Los funcionarios de prisiones tienen un nuevo motivo de protesta contra el ministro responsable de su área, Fernando Grande-Marlaska. El sindicato mayoritario en la función pública, CSIF, acaba de trasladar su queja más rotunda por la aparición de una plaga de cucarachas en algunas de las cárceles.
El responsable de la queja ha sido Sergio García, en calidad de delegado de la Sección Sindical de CSIF -sindicato más representativo en las Administraciones Públicas y mayoritario en las Mesas de Negociación de Instituciones Penitenciarias y de Función Pública- en el Centro Penitenciario de Madrid III (Valdemoro).
La queja no se anda por las ramas: "Con la llegada del calor se está observando durante los diferentes turnos de trabajo de la prisión, la presencia de cucarachas, insectos y demás bichos en todos los módulos", destaca la protesta oficial. "Este problema crece durante el turno de noche ya que estos insectos pululan libremente por la cabina de seguridad, paredes, suelos, mesas y mochilas de los funcionarios y funcionarias", señala el escrito.
La queja forma añade que "prestar servicio en estas condiciones de insalubridad e higiene se hace muy difícil, al resultar desagradable encontrarte con estos insectos", argumentación ciertamente comprensible. "Desde CSIF Valdemoro pedimos y exigimos, la pronta desinfección y desinsectación de todas las cabinas de seguridad y dependencias", concluye el escrito.
Agresiones y falta de atención psiquiátrica
Pero no se trata de la única queja de CSIF en las últimas semanas por la situación de las prisiones y la falta de respaldo y respeto hacia los funcionarios de las cárceles españolas.
El mismo sindicato comentaba recientemente otro problema detectado en el mismo centro penitenciario: "Al ser la prisión de Madrid III Valdemoro una cárcel de tránsito ha llegado a ingresos un interno que había dado un puñetazo en la boca, y roto, el labio de una funcionaria de prisiones en la Cárcel de León.

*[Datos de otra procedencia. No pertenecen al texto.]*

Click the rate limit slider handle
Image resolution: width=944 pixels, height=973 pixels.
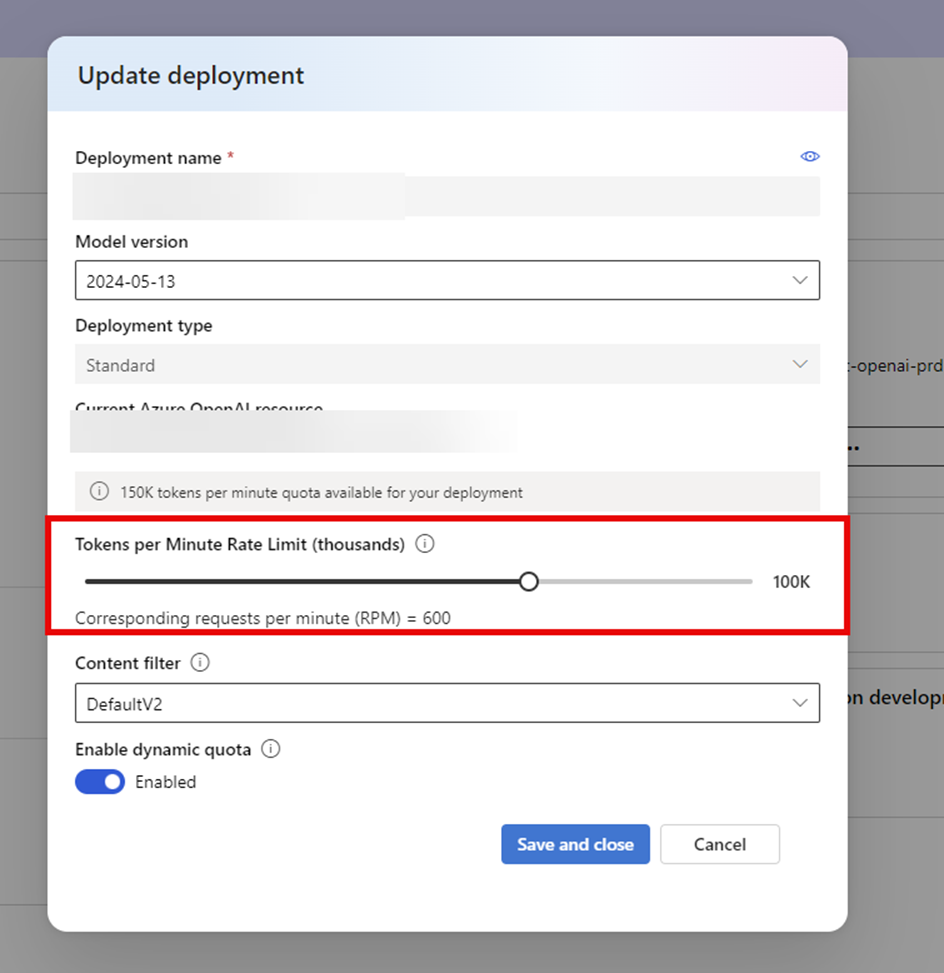[529, 582]
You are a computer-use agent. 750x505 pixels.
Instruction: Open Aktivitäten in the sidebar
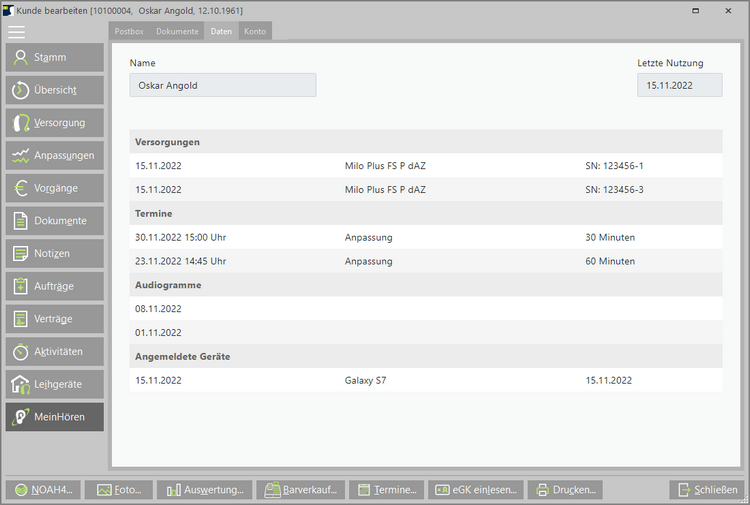point(54,352)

El incidente se produjo en el Departamento de Enfermería". Al ser un caso de primer grado y debido a lo ocurrido, "al llegar al departamento de Ingresos en Valdemoro fue llevado a Aislamiento, como se hace con todos los primeros grados que llegan en conducción al centro desde toda España a causa de la peligrosidad de estos presos".
El interno estuvo en Valdemoro "no más de dos o tres días en calidad de tránsito". Pero uno de los funcionarios, tras mantener una conversación con el preso, obtiene como respuesta del interno que "va muy medicado, que tiene problemas mentales y que no sabía lo que hacía. Que se arrepiente y pide perdón por lo que hizo. Pero que toma muchas pastillas y cada vez más porque es como mejor se siente. Que está siempre hasta arriba de medicación y que no esta para cumplir condena en una cárcel porque no le tratan su problema". El funcionario confirmó la peligrosidad, pero también la falta de atención psiquiátrica. "Los funcionarios de prisiones no estamos preparados para custodiar, vigilar, reinsertar y reeducar a internos de este perfil tan violento y con patologías psiquiátricas", señala el delegado de CSIF.
Desde el sindicato han denunciado ya en infinidad de ocasiones la falta de medios de atención psiquiátrica, de seguridad y, ahora, hasta de higiene.